Щедро отпивая из своего стакана, она говорит:
— Вместо того чтобы встретиться, люди теперь переписываются.
— А давай замутим революцию, — говорю я. — Разобьём на хер все компьютеры. Сожжём телефоны. Выбросим телевизоры. Похороним информацию.
Отвечает:
— Да, было бы неплохо. Люди стали бы умнее. Но на это никто не пойдёт. Никто не откажется от виртуального наркотика. От этого жизнезаменителя.
Это я и хотел ей объяснить.
— Никто не станет ломать свои устои, — продолжает она. — И это лишний раз доказывает, что весь мир подсел. На информацию в готовом виде. Разжёванную картинку. Быструю и легкодоступную.
— Так это же хорошо. Информация правит миром.
— Миром правят те, кому выгодно править. Информация создаётся победителями. Теми, кто управляет людьми. Теми, кому это выгодно. А такие как ты глотают её, не жуя. Им, видишь ли, интересно.
Делая ещё пару глотков, она говорит:
— И вообще. Вот ты полгода провёл в Сети. Все полгода ты там жил.
— Ну и? — спрашиваю я.
Почему-то у меня складывается ощущение, что она становится алкоголичкой. Причём благодаря мне. Она ведь раньше не пила. До того момента, пока не взбунтовалась. Видимо, ей тяжело со мной расставаться. Похоже, она тоже свыклась с мыслью, что мы с ней одно целое.
Значит, у
— А теперь скажи мне, почему? — спрашивает она.
Я её не понимаю.
С блаженным видом допивая содержимое своего стакана, она спрашивает:
— Скажи мне, ради чего ты пропадал в Сети?
Глава 2.2
И откуда у меня, интересно, столько денег? У меня, простой безработной — ну, я уверена, что безработной — восемнадцатилетней девушки? Я что, дочь олигарха?
А может, я драг-дилер? Они, кажется, неплохо загребают.
Нет, вроде бы, я как-то не чувствую себя в шкуре массового убийцы.
Или чувствую? Происходит что-то странное.
Ладно, разберусь позже.
Решаю вернуться в номер, чтобы оставить там свои банковские карты. Там слишком много денег для того, чтобы вот так запросто ходить с ними по улице.
Сегодня, после визита к Крылову, надо будет прозвонить службы социального страхования, узнать, откуда мне приходят перечисления.
Надеюсь, меня не примут за дурочку.
Или за злоумышленника.
Даже не знаю, что хуже.
Снова спускаюсь в холл отеля и выхожу на улицу. Снаружи, оказывается, приятная прохладная ночь. Кажется, мне действительно нравится ночная обстановка. Не скажу, что ночная столичная жизнь, но ночные прогулки — точно.

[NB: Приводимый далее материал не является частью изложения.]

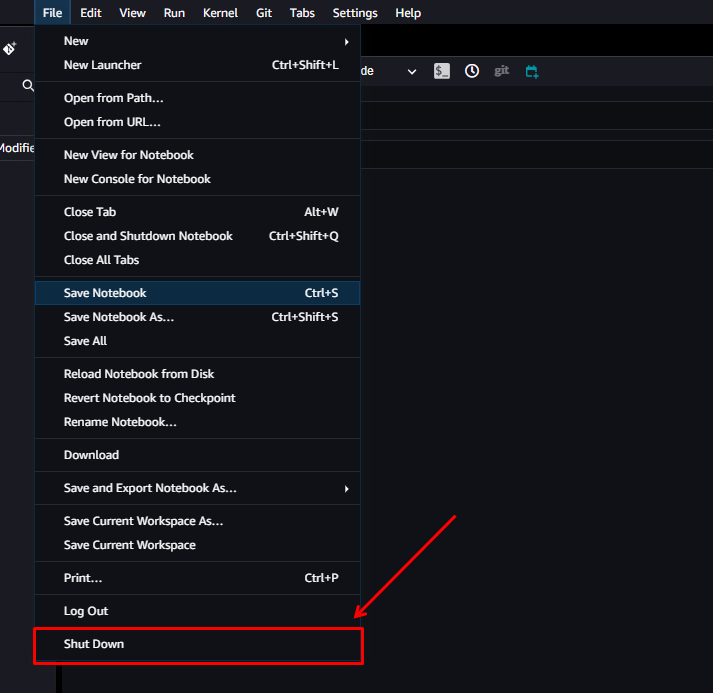Image resolution: width=713 pixels, height=693 pixels.
Task: Click the search magnifier icon in file browser
Action: (28, 86)
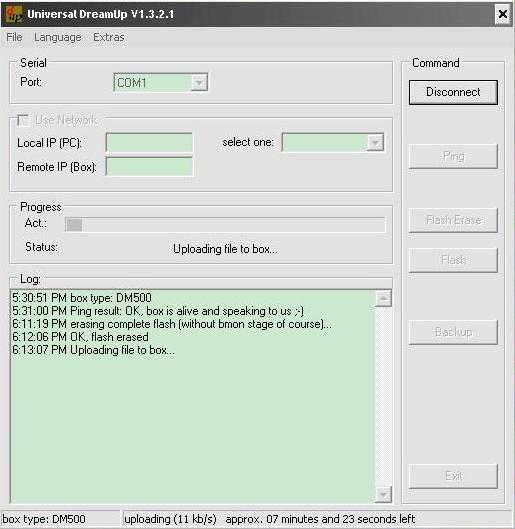Click the Exit button

pos(453,476)
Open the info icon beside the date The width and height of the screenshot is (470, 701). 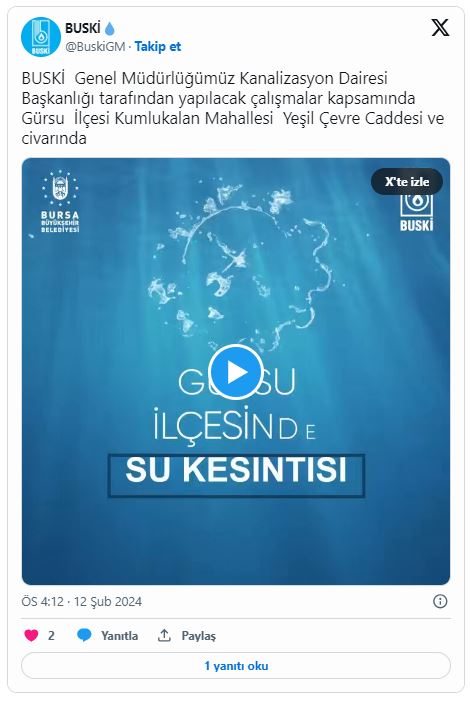tap(440, 601)
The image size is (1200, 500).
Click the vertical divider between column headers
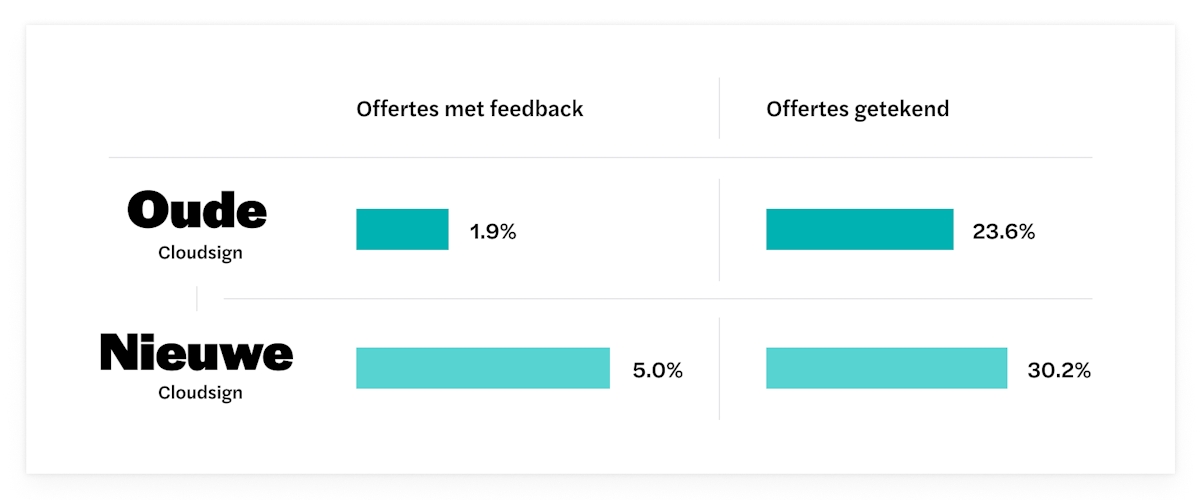coord(719,108)
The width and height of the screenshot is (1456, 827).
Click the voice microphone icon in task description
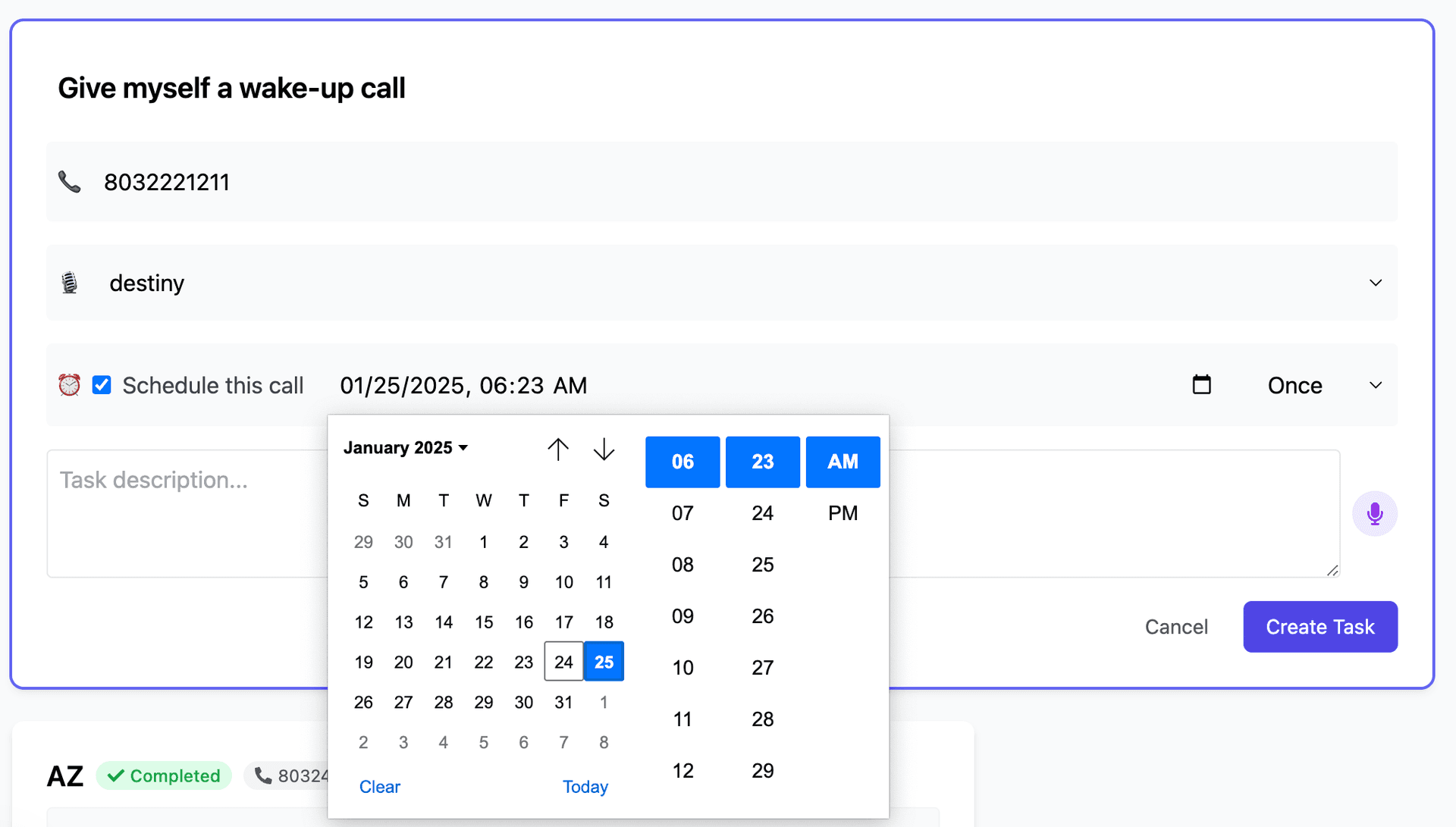pyautogui.click(x=1375, y=514)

Так. Теперь надо найти место, где я могу набить свой желудок какой-нибудь требухой, чтобы не скопытиться от недоедания. А то кто знает, может, я не ела уже больше трёх дней?
Дохожу до дороги. Через неё — метро. Слева от себя замечаю какую-то рыгаловку. «Кружка». Надо зайти.
Я продефилировала мимо охранника, стоящего возле самого входа, прошла вглубь зала, села за столик. Вот уже подошёл официант. Спрашиваю:
— У вас есть еда?
— Да, есть. Могу предложить шаурму.
Ничто не заменит мяса в еде. Да простят меня венетарианцы.
Такое ощущение, что стенки желудка скоро станут тоньше, потому что я начну есть сама себя. Изнутри.
Говорю:
— Да, давайте. И ещё чай. Чёрный. С лимоном.
Официант, записав мой заказ на листочек, уходит, а я начинаю осматривать обстановку. На большинстве столиков — погарые свечки, воткнутые в пустые бутылки из-под дешёвого шампанского.
Ну, бывшего дешёвого шампанского.
Вся мебель, что здесь есть, сделана из тяжёлого натурального дерева. Даже лавочки за столами, на одной из которых сейчас сижу я. Действительно, как-то жестковато, но радует хоть то, что мебель здесь не пластиковая.
Ремонт здесь не ахти. Я бы даже сказала, уродский. Стены из силикатного кирпича, просто покрашенные какой-то красной краской. Освещение очень тусклое. В дальнем от меня углу виднеется не заделанная труба. Под потолком подвешены какие-то металлические перекладины, на которые и крепятся светильники.